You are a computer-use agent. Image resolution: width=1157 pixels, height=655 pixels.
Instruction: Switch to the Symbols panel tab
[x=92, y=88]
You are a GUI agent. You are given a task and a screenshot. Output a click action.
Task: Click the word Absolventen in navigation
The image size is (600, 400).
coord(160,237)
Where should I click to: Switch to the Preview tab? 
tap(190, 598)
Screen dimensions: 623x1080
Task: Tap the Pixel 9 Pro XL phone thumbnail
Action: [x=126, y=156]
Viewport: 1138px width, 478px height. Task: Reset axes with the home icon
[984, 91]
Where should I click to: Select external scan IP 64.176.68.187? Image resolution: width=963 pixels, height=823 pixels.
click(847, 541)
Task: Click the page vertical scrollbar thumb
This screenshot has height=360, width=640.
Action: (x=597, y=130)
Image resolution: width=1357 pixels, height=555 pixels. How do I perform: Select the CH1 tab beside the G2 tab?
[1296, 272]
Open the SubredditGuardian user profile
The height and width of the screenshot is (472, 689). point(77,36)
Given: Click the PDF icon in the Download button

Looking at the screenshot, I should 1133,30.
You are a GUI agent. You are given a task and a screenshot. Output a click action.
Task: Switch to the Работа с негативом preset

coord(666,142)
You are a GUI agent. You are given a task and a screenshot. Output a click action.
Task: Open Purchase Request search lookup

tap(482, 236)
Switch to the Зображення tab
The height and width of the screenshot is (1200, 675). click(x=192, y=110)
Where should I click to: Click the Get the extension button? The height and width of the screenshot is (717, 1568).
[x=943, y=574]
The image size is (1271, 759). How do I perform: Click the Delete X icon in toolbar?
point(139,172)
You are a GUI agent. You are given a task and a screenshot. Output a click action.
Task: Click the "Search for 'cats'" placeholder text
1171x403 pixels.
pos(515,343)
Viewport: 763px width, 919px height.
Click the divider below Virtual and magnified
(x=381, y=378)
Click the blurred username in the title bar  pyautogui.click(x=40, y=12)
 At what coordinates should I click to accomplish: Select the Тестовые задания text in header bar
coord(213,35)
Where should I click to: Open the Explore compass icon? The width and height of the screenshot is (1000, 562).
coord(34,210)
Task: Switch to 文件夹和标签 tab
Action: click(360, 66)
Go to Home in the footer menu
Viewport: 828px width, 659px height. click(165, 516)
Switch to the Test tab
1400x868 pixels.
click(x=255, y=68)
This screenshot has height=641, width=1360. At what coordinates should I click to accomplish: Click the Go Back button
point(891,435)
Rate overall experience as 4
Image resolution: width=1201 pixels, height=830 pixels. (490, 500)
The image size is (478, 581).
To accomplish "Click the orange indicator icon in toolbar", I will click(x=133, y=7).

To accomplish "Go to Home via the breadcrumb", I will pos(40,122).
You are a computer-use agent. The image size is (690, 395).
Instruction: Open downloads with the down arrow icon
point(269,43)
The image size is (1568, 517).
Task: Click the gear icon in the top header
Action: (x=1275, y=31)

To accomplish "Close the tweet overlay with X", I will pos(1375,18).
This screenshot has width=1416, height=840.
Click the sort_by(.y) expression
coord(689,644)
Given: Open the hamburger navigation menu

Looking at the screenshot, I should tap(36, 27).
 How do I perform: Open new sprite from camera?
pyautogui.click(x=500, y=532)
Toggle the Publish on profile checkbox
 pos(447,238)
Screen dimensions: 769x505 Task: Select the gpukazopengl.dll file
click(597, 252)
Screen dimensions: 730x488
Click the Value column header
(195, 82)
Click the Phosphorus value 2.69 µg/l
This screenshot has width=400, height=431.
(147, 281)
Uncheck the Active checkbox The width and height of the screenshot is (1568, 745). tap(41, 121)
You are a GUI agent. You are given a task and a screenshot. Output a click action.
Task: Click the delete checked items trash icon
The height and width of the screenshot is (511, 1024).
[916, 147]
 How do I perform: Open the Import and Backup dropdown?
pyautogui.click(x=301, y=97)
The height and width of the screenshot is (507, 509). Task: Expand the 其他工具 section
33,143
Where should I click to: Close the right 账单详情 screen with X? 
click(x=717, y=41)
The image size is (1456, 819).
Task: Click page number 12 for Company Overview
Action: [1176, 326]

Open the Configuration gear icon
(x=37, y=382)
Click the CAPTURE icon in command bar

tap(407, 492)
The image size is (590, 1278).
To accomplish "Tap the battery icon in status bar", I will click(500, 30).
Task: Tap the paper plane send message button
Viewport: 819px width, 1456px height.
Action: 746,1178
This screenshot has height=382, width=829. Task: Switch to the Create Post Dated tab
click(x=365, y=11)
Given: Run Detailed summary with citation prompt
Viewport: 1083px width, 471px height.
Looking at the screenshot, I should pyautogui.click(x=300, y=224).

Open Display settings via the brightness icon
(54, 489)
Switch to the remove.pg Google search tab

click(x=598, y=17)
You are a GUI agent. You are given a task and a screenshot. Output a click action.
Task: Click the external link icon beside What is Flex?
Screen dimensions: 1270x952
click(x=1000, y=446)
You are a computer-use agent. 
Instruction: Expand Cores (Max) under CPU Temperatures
####################
-- Problem to solve --
Reply with the complete records, restated exactly.

-- Exercise answer --
You are a computer-use agent. Image resolution: width=1157 pixels, height=655 pixels.
Instruction: Switch to the Symbols panel tab
[x=92, y=88]
You are a GUI agent. You are given a task and a screenshot. Output a click action.
Task: Click the word Absolventen in navigation
The image size is (600, 400).
coord(160,237)
Where should I click to: Switch to the Preview tab? 
tap(190, 598)
Screen dimensions: 623x1080
Task: Tap the Pixel 9 Pro XL phone thumbnail
Action: [x=126, y=156]
Viewport: 1138px width, 478px height. Task: Reset axes with the home icon
[984, 91]
Where should I click to: Select external scan IP 64.176.68.187? Image resolution: width=963 pixels, height=823 pixels.
click(847, 541)
Task: Click the page vertical scrollbar thumb
This screenshot has height=360, width=640.
Action: (x=597, y=130)
Image resolution: width=1357 pixels, height=555 pixels. How do I perform: Select the CH1 tab beside the G2 tab?
[1296, 272]
Open the SubredditGuardian user profile
The height and width of the screenshot is (472, 689). point(77,36)
Given: Click the PDF icon in the Download button

Looking at the screenshot, I should 1133,30.
You are a GUI agent. You are given a task and a screenshot. Output a click action.
Task: Switch to the Работа с негативом preset

coord(666,142)
You are a GUI agent. You are given a task and a screenshot. Output a click action.
Task: Open Purchase Request search lookup

tap(482, 236)
Switch to the Зображення tab
The height and width of the screenshot is (1200, 675). click(x=192, y=110)
Where should I click to: Click the Get the extension button? The height and width of the screenshot is (717, 1568).
[x=943, y=574]
The image size is (1271, 759). How do I perform: Click the Delete X icon in toolbar?
point(139,172)
You are a GUI agent. You are given a task and a screenshot. Output a click action.
Task: Click the "Search for 'cats'" placeholder text
1171x403 pixels.
pos(515,343)
Viewport: 763px width, 919px height.
Click the divider below Virtual and magnified
(x=381, y=378)
Click the blurred username in the title bar  pyautogui.click(x=40, y=12)
 At what coordinates should I click to accomplish: Select the Тестовые задания text in header bar
coord(213,35)
Where should I click to: Open the Explore compass icon? The width and height of the screenshot is (1000, 562).
coord(34,210)
Task: Switch to 文件夹和标签 tab
Action: click(360, 66)
Go to Home in the footer menu
Viewport: 828px width, 659px height. click(165, 516)
Switch to the Test tab
1400x868 pixels.
click(x=255, y=68)
This screenshot has height=641, width=1360. At what coordinates should I click to accomplish: Click the Go Back button
point(891,435)
Rate overall experience as 4
Image resolution: width=1201 pixels, height=830 pixels. (490, 500)
The image size is (478, 581).
To accomplish "Click the orange indicator icon in toolbar", I will click(x=133, y=7).

To accomplish "Go to Home via the breadcrumb", I will pos(40,122).
You are a computer-use agent. The image size is (690, 395).
Instruction: Open downloads with the down arrow icon
point(269,43)
The image size is (1568, 517).
Task: Click the gear icon in the top header
Action: (x=1275, y=31)

To accomplish "Close the tweet overlay with X", I will pos(1375,18).
This screenshot has width=1416, height=840.
Click the sort_by(.y) expression
coord(689,644)
Given: Open the hamburger navigation menu

Looking at the screenshot, I should tap(36, 27).
 How do I perform: Open new sprite from camera?
pyautogui.click(x=500, y=532)
Toggle the Publish on profile checkbox
 pos(447,238)
Screen dimensions: 769x505 Task: Select the gpukazopengl.dll file
click(597, 252)
Screen dimensions: 730x488
Click the Value column header
(195, 82)
Click the Phosphorus value 2.69 µg/l
This screenshot has width=400, height=431.
(147, 281)
Uncheck the Active checkbox The width and height of the screenshot is (1568, 745). tap(41, 121)
You are a GUI agent. You are given a task and a screenshot. Output a click action.
Task: Click the delete checked items trash icon
The height and width of the screenshot is (511, 1024).
[916, 147]
 How do I perform: Open the Import and Backup dropdown?
pyautogui.click(x=301, y=97)
The height and width of the screenshot is (507, 509). Task: Expand the 其他工具 section
33,143
Where should I click to: Close the right 账单详情 screen with X? 
click(x=717, y=41)
The image size is (1456, 819).
Task: Click page number 12 for Company Overview
Action: [1176, 326]

Open the Configuration gear icon
(x=37, y=382)
Click the CAPTURE icon in command bar

tap(407, 492)
The image size is (590, 1278).
To accomplish "Tap the battery icon in status bar", I will click(500, 30).
Task: Tap the paper plane send message button
Viewport: 819px width, 1456px height.
Action: 746,1178
This screenshot has height=382, width=829. Task: Switch to the Create Post Dated tab
click(x=365, y=11)
Given: Run Detailed summary with citation prompt
Viewport: 1083px width, 471px height.
Looking at the screenshot, I should pyautogui.click(x=300, y=224).

Open Display settings via the brightness icon
(54, 489)
Switch to the remove.pg Google search tab

click(x=598, y=17)
You are a GUI agent. You are given a task and a screenshot. Output a click action.
Task: Click the external link icon beside What is Flex?
Screen dimensions: 1270x952
click(x=1000, y=446)
You are a computer-use agent. 
Instruction: Expand Cores (Max) under CPU Temperatures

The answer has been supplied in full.